Soal Redenominasi Rupiah, Misbakhun: Perlu Transisi Bertahap untuk Hindari Risiko
Poin Penting
|
JAKARTA, investortrust.id — Ketua Komisi XI DPR Mukhamad Misbakhun, menegaskan DPR siap membahas Rancangan Undang-Undang (RUU) Redenominasi Rupiah. Penyederhanaan ini sebagai bagian dari modernisasi sistem keuangan nasional.
“Pada prinsipnya, kami menyambut baik rencana redenominasi ini. Kami siap membahasnya sepanjang seluruh aspek teknis, transisi, dan kesiapan publik telah dipertimbangkan dan dipersiapkan secara matang,” ujar Misbakhun dalam pernyataan tertulisnya di Jakarta, Rabu (12/11/2025).
Baca Juga
Misbakhun mengatakan redenominasi dapat mempermudah transaksi dan pencatatan keuangan, tetapi tetap memerlukan perencanaan yang komprehensif agar tidak menimbulkan kebingungan di masyarakat. Oleh karena itu, penting bagi pemerintah untuk menyusun peta jalan yang jelas, termasuk tahap transisi dari uang lama ke uang baru serta strategi sosialisasinya.

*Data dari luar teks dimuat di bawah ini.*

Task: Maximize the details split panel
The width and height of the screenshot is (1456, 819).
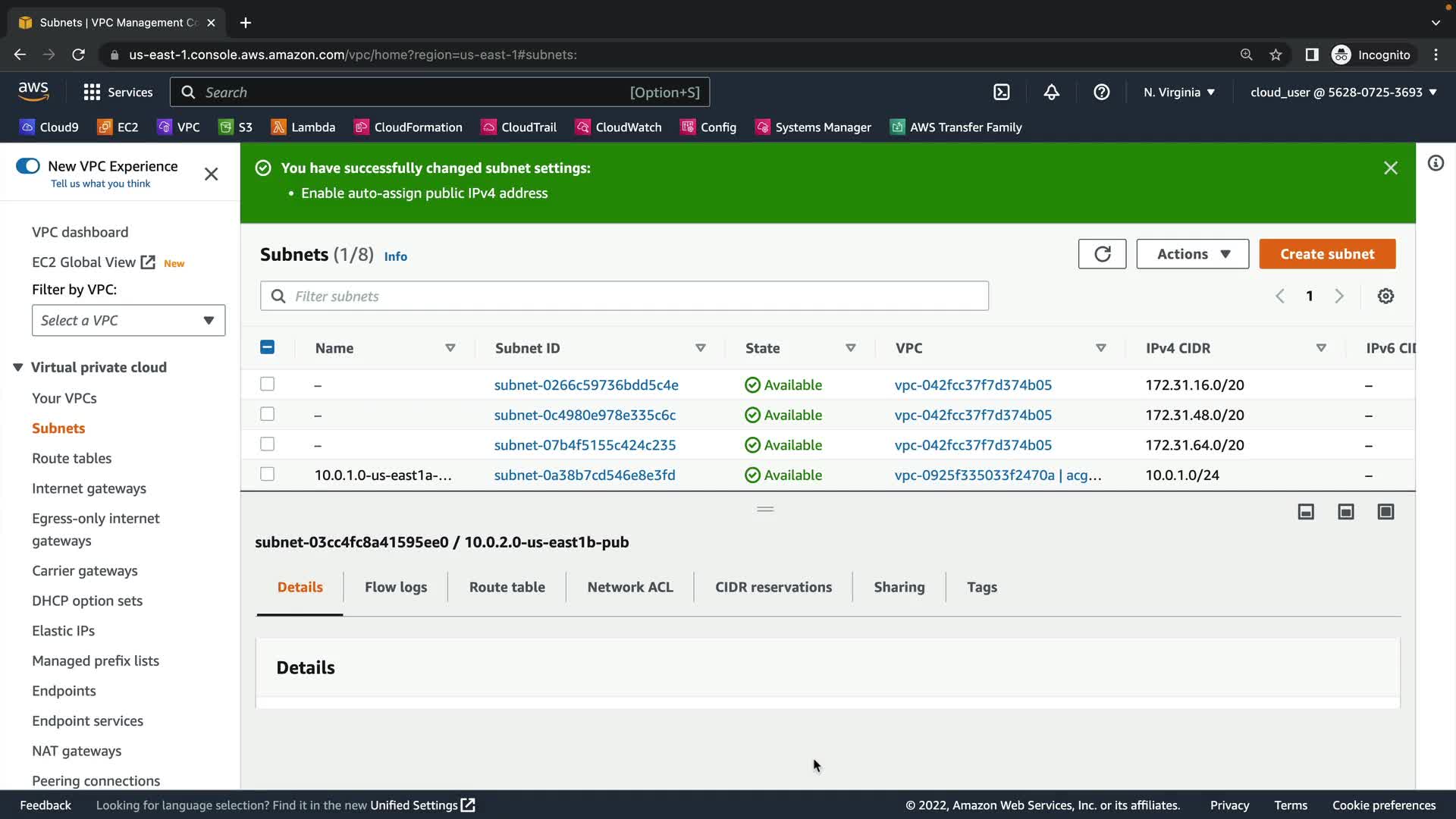Action: 1385,512
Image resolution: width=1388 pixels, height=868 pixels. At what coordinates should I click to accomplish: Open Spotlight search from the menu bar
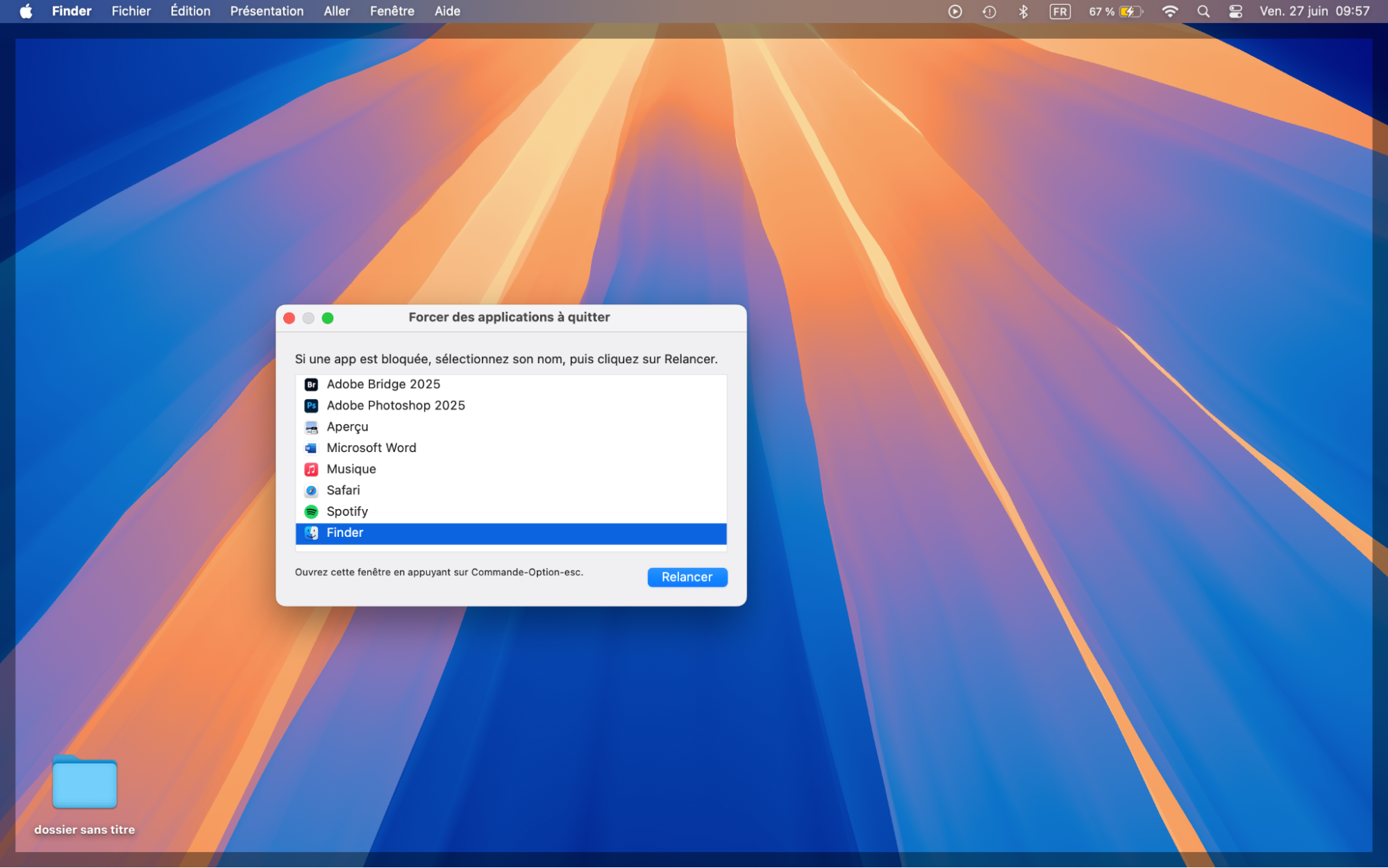pos(1203,11)
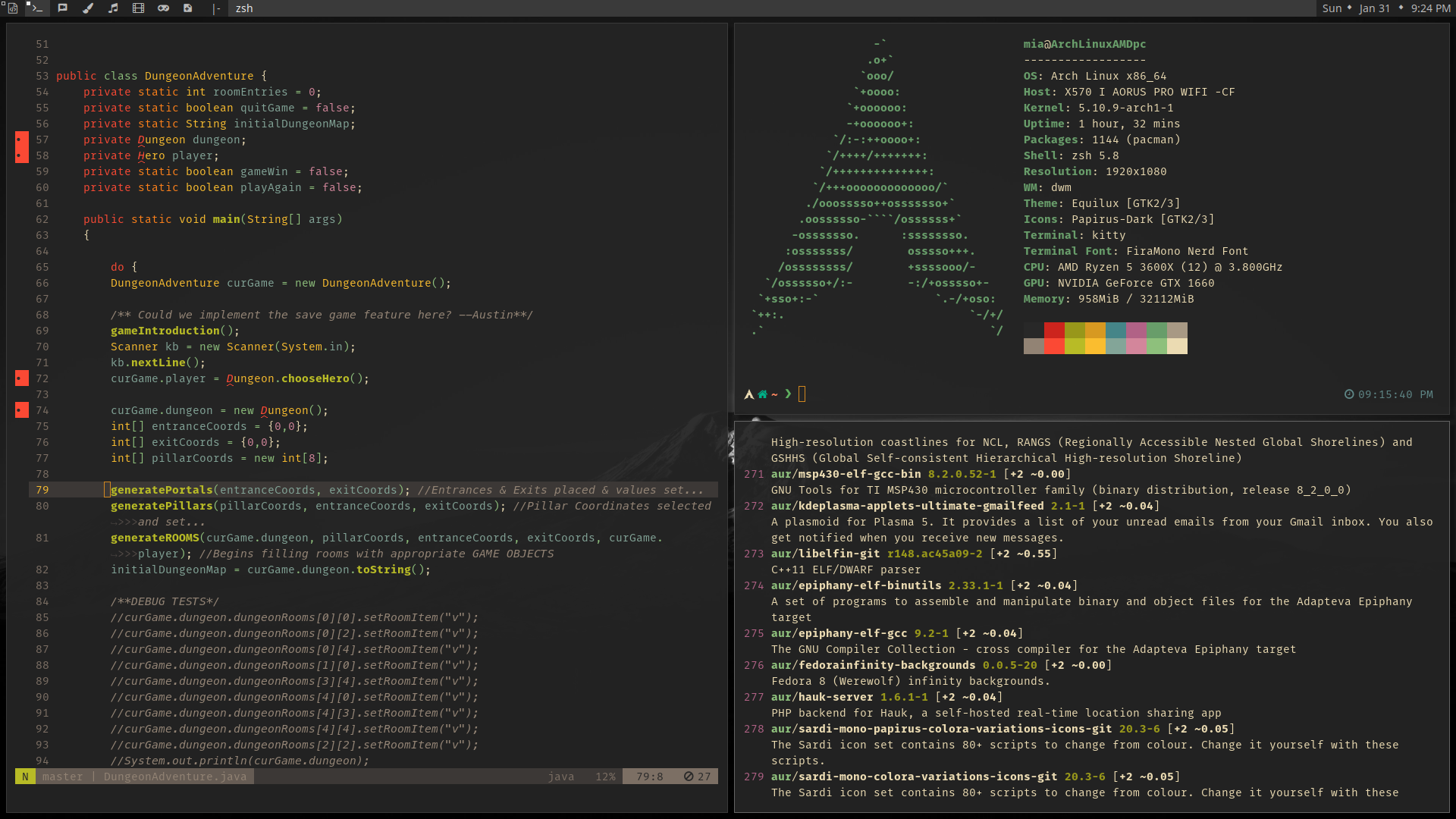Switch to the code file workspace tag
This screenshot has height=819, width=1456.
point(12,8)
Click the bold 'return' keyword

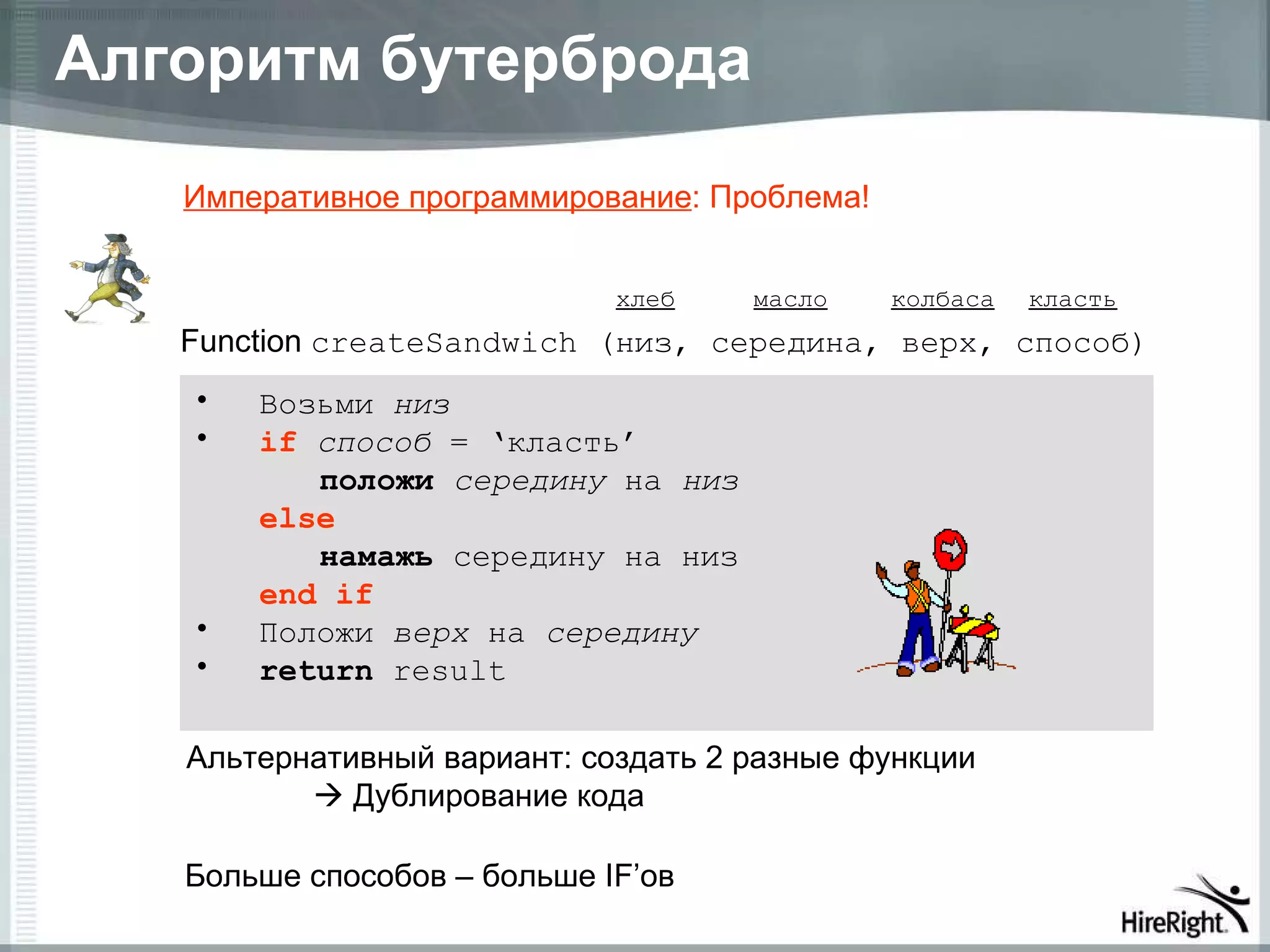click(x=316, y=671)
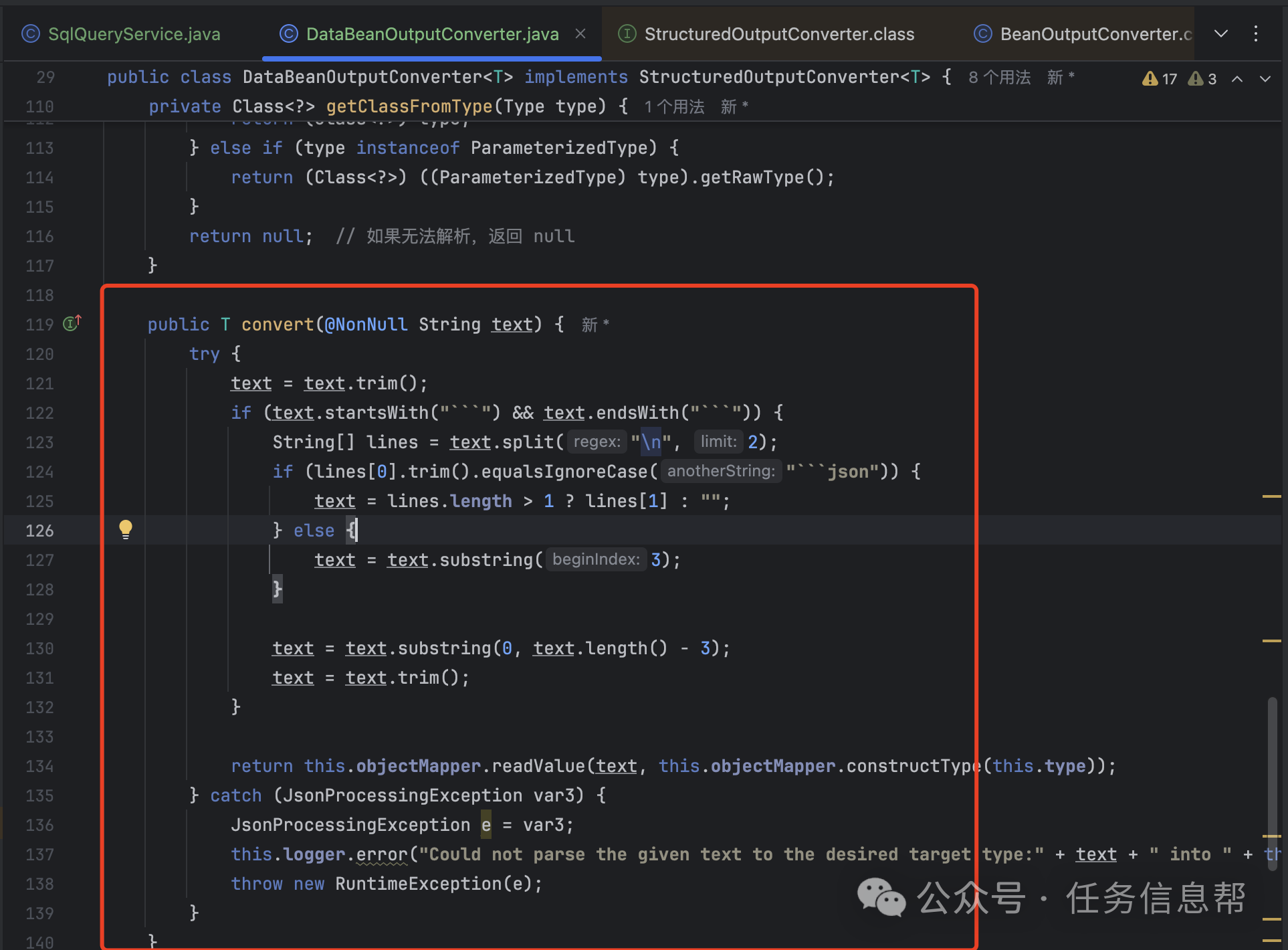Click line number 126 in the gutter

click(x=39, y=531)
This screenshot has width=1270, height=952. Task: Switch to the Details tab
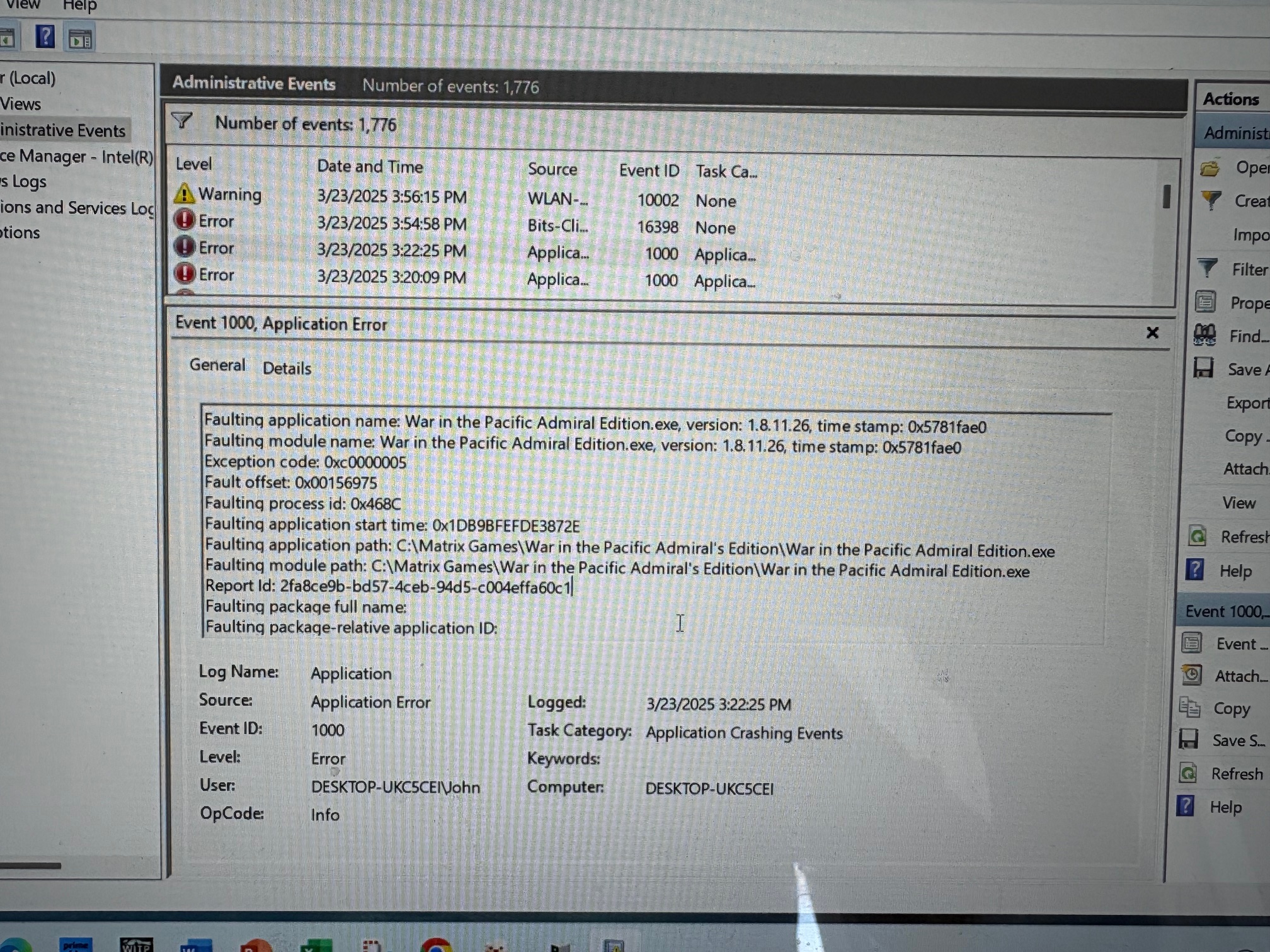[287, 368]
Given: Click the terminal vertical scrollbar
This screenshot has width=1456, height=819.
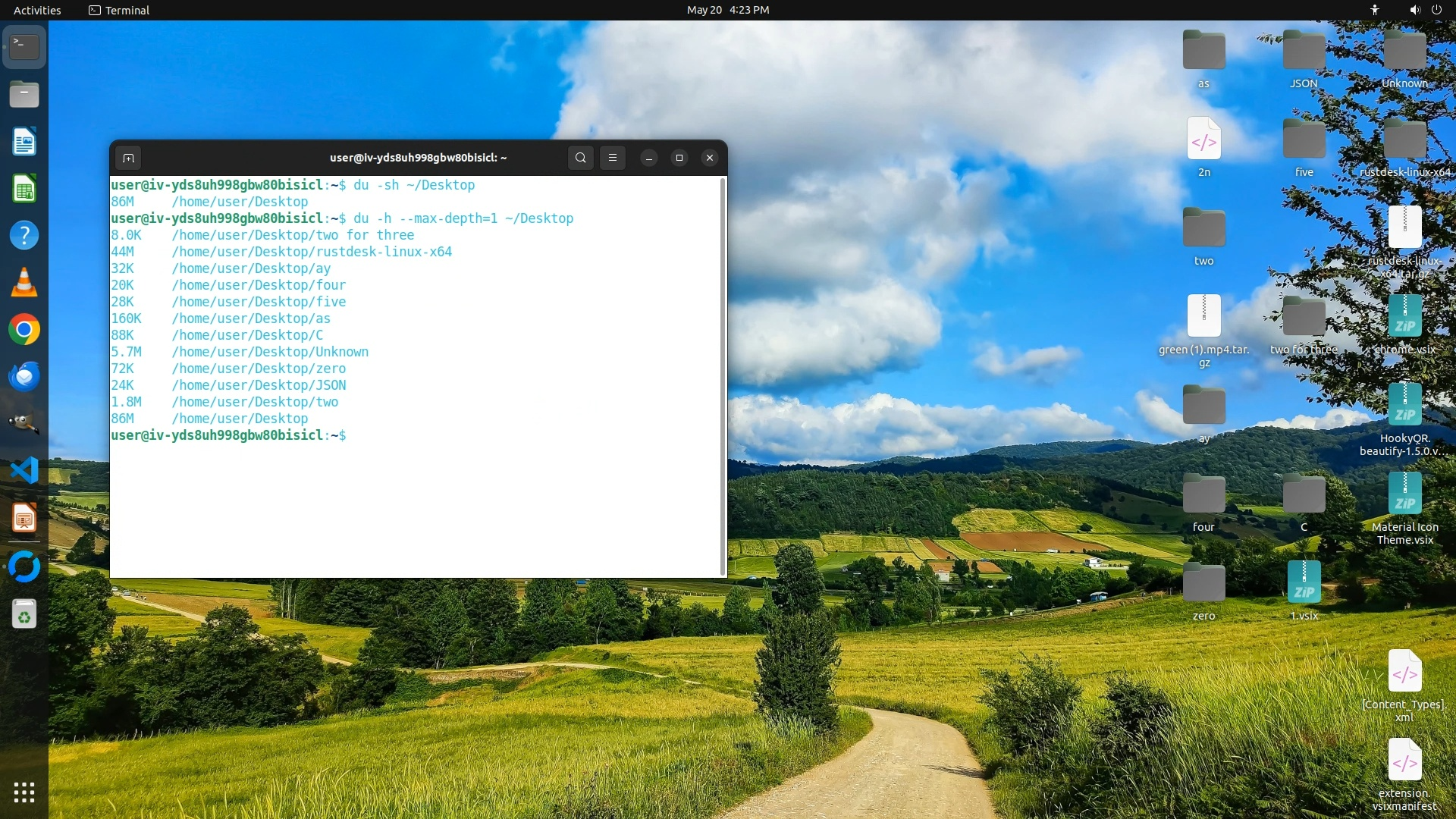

Selain itu, Misbakhun menekankan perlunya edukasi publik, terutama bagi pelaku UMKM yang akan merasakan dampak langsung dari perubahan nominal harga.
“Kami ingin kebijakan ini berjalan hati-hati dan tidak menimbulkan gangguan di lapangan. Fokus utamanya adalah kejelasan tahapan dan kesiapan masyarakat,” ujarnya.
Baca Juga
Untuk memastikan kelancaran implementasi, ia juga mengusulkan agar pemerintah melalui Bank Indonesia nantinya terlebih dahulu melakukan uji coba terbatas (pilot project) sebelum redenominasi diberlakukan secara penuh.
“Yang paling penting, Bank Indonesia harus memastikan stabilitas inflasi dan sistem pembayaran tetap terjaga selama proses perubahan,” katanya.